#### PAGE TEXT
□ □ □ □ □

Async discard does not acquire the block group reference count while it
holds a reference on the discard list. This is generally OK, as the
paths which destroy block groups tend to try to synchronize on
cancelling async discard work. However, relying on cancelling work
requires careful analysis to be sure it is safe from races with
unpinning scheduling more work.

While I am unable to find a race with unpinning in the current code for
either the unused bgs or relocation paths, I believe we have one in an
older version of auto relocation in a Meta internal build. This suggests
that this is in fact an error prone model, and could be fragile to
future changes to these bg deletion paths.

To make this ownership more clear, add a refcount for async discard. If
work is queued for a block group, its refcount should be incremented,
and when work is completed or canceled, it should be decremented.

Signed-off-by: Boris Burkov <boris@bur.io>
---
 fs/btrfs/discard.c | 25 +++++++++++++++++++++++--
 1 file changed, 23 insertions(+), 2 deletions(-)

diff --git a/fs/btrfs/discard.c b/fs/btrfs/discard.c
index ff2e524d9937..bcfd8beca543 100644
--- a/fs/btrfs/discard.c
+++ b/fs/btrfs/discard.c
@@ -89,6 +89,8 @@ static void __add_to_discard_list(struct btrfs_discard_ctl *discard_ctl,
 						      BTRFS_DISCARD_DELAY);
 		block_group->discard_state = BTRFS_DISCARD_RESET_CURSOR;
 	}
+	if (list_empty(&block_group->discard_list))
+		btrfs_get_block_group(block_group);
 
 	list_move_tail(&block_group->discard_list,
 		       get_discard_list(discard_ctl, block_group));
@@ -108,8 +110,12 @@ static void add_to_discard_list(struct btrfs_discard_ctl *discard_ctl,
 static void add_to_discard_unused_list(struct btrfs_discard_ctl *discard_ctl,
 				       struct btrfs_block_group *block_group)
 {
+	bool queued;
+
 	spin_lock(&discard_ctl->lock);
 
+	queued = !list_empty(&block_group->discard_list);
+
 	if (!btrfs_run_discard_work(discard_ctl)) {
 		spin_unlock(&discard_ctl->lock);
 		return;
@@ -121,6 +127,8 @@ static void add_to_discard_unused_list(struct btrfs_discard_ctl *discard_ctl,
 	block_group->discard_eligible_time = (ktime_get_ns() +
 					      BTRFS_DISCARD_UNUSED_DELAY);
 	block_group->discard_state = BTRFS_DISCARD_RESET_CURSOR;
+	if (!queued)

□ □ □ □ □

#### DATASET EXTRACT
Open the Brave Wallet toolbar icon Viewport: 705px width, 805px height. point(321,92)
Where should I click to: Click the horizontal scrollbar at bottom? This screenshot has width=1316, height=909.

□ □ □ □ □

#### REQUIRED WORK
1) In the btrfs async discard patch, when should a block group's refcount be decremented?
2) Extend the btrfs async discard patch past its last line.

#### RESULTS OF THE EXERCISE
1) It should be decremented when the work is completed or canceled.

2)
+		btrfs_get_block_group(block_group);
 	list_add_tail(&block_group->discard_list,
 		      &discard_ctl->discard_list[BTRFS_DISCARD_INDEX_UNUSED]);
 
@@ -131,6 +139,7 @@ static bool remove_from_discard_list(struct btrfs_discard_ctl *discard_ctl,
 				     struct btrfs_block_group *block_group)
 {
 	bool running = false;
+	bool queued = false;
 
 	spin_lock(&discard_ctl->lock);
 
@@ -140,7 +149,10 @@ static bool remove_from_discard_list(struct btrfs_discard_ctl *discard_ctl,
 	}
 
 	block_group->discard_eligible_time = 0;
+	queued = !list_empty(&block_group->discard_list);
 	list_del_init(&block_group->discard_list);
+	if (queued && !running)
+		btrfs_put_block_group(block_group);
 
 	spin_unlock(&discard_ctl->lock);
 
@@ -216,8 +228,10 @@ static struct btrfs_block_group *peek_discard_list(
 		    block_group->used != 0) {
 			if (btrfs_is_block_group_data_only(block_group))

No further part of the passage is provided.